Differential Associations Between Two Markers of Probable Sarcopenia and Continuous Orthostatic Hemodynamics in The Irish Longitudinal Study on Ageing
J Gerontol A Biol Sci Med Sci. 2022 Dec 8:glac243. doi: 10.1093/gerona/glac243. Online ahead of print.
BACKGROUND: Sarcopenia and orthostatic hypotension are growing age-related health burdens associated with adverse outcomes including falls. Despite a possible pathophysiological link, the association between the two disorders is not well elucidated. We sought to investigate this relationship in The Irish Longitudinal Study on Ageing (TILDA).

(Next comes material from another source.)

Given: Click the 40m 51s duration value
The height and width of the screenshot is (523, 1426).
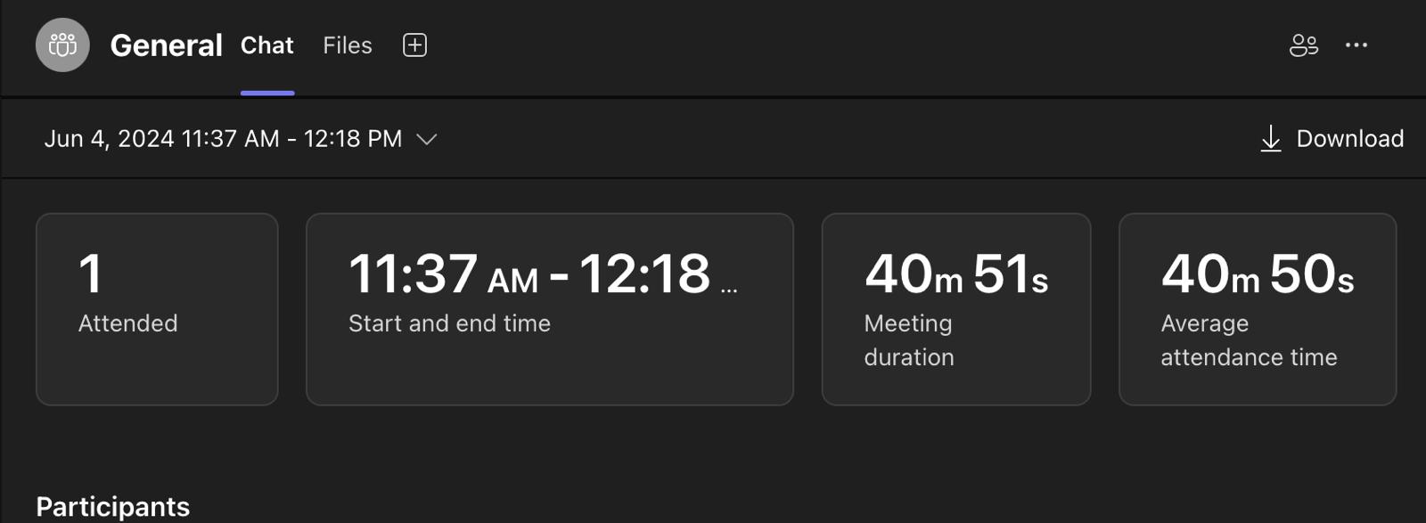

METHODS: Data from 2,858 participants at wave 3 of TILDA were analyzed. Probable sarcopenia was defined as per the European Working Group on Sarcopenia in Older People revised definition cut-offs (hand grip strength (HGS) < 27kg in men, <16kg in women and/or five-chair stand test (5CST) time >15s). Participants underwent an active stand orthostatic test with continuous blood pressure (BP) monitoring. Multi-level mixed effects models, controlling for possible confounders, were used to assess the effect of probable sarcopenia by HGS and 5CST criteria on the change in BP after standing.

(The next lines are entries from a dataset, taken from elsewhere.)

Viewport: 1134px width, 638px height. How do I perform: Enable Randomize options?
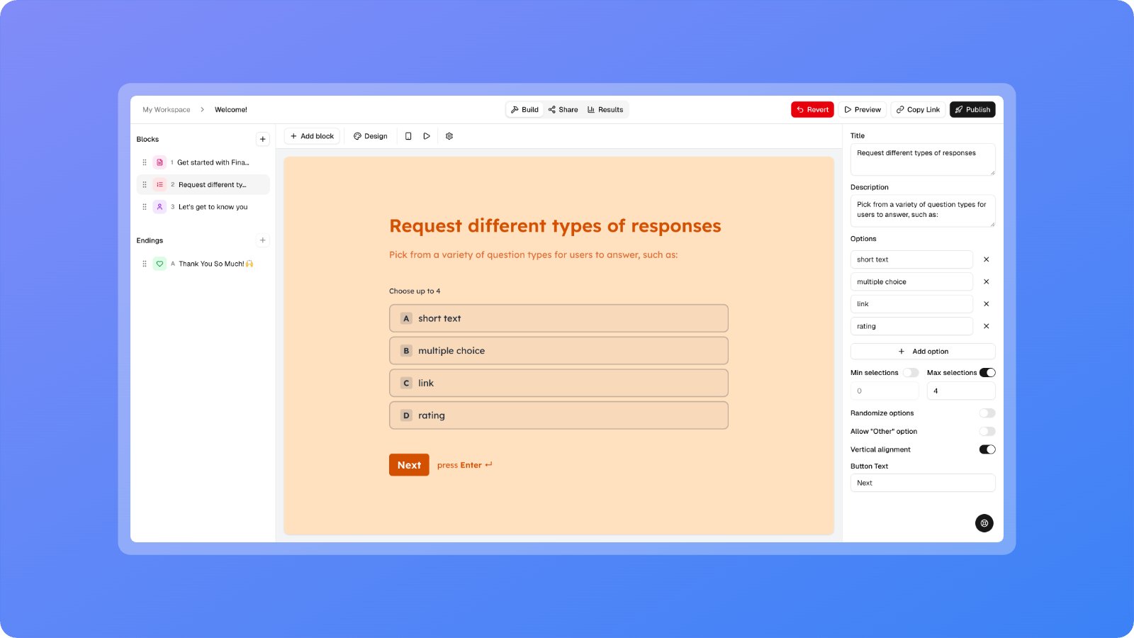pyautogui.click(x=987, y=413)
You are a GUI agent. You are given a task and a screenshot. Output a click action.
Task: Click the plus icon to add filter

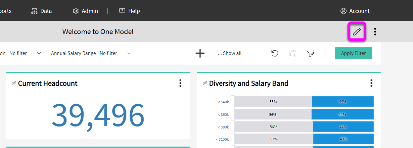point(200,53)
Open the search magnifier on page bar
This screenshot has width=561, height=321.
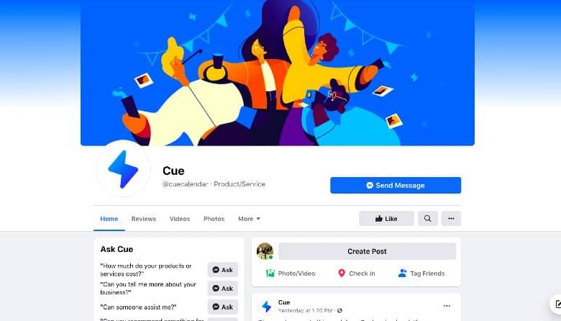click(x=427, y=218)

RESULTS: HGS- and 5CST-defined probable sarcopenia were independently associated with an attenuated BP recovery at 10-20s post-stand (systolic BP: β -0.54, P<0.001; β -0.25, P<0.001). On average, those meeting HGS probable sarcopenia criteria had a significantly lower BP at 20, 30 and 40s (differences in systolic BP: -5.01mmHg, -3.68mmHg, -2.32mmHg, P<0.05 for all). Those meeting 5CST probable sarcopenia criteria had a significant difference in systolic BP at 20s (-1.94mmHg, P=0.002) but not at 30 or 40s.

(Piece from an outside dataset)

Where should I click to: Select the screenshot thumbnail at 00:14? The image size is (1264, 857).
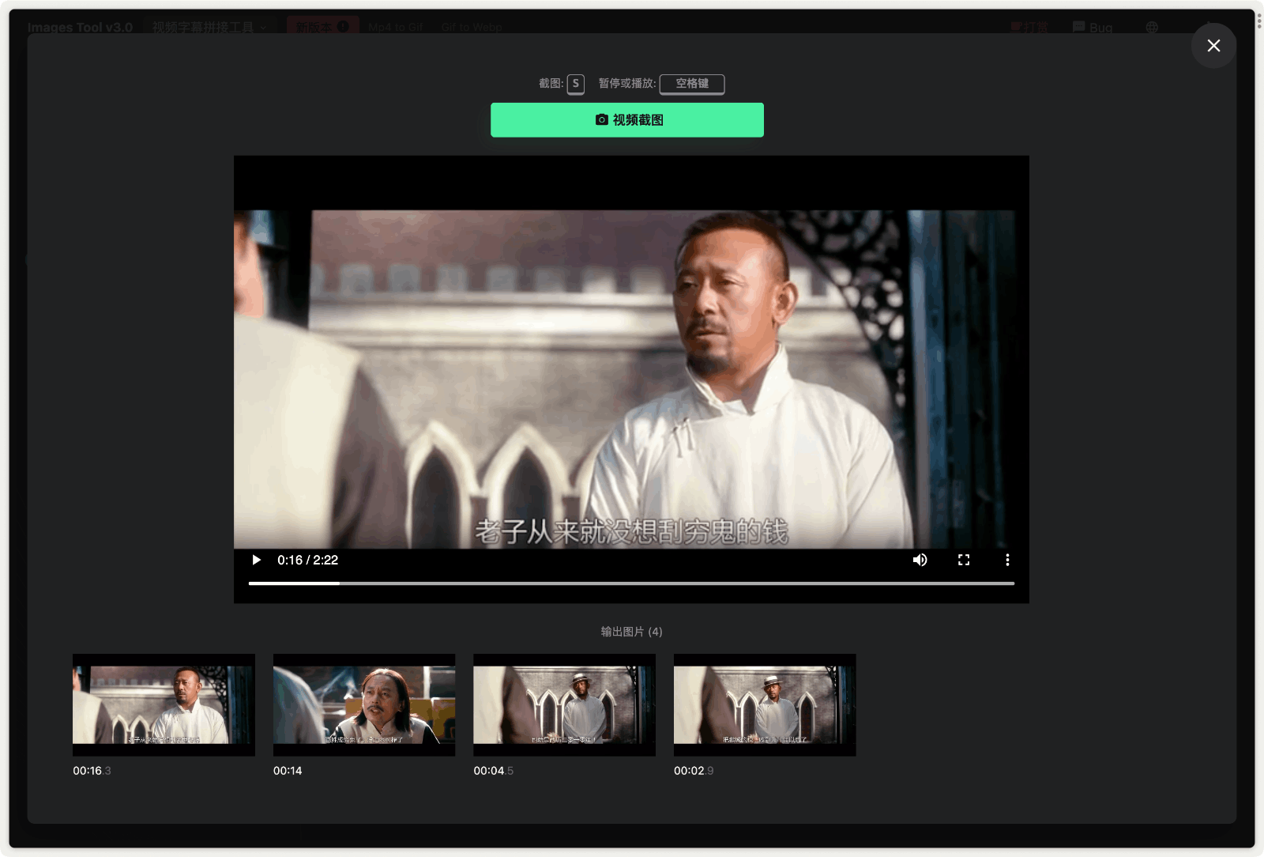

CONCLUSIONS: Probable sarcopenia had a significant association with delayed orthostatic blood pressure recovery, with HGS-defined probable sarcopenia having a stronger association than 5CST-defined probable sarcopenia. Results support a modest but significant pathophysiological link between probable sarcopenia and orthostatic hypotension.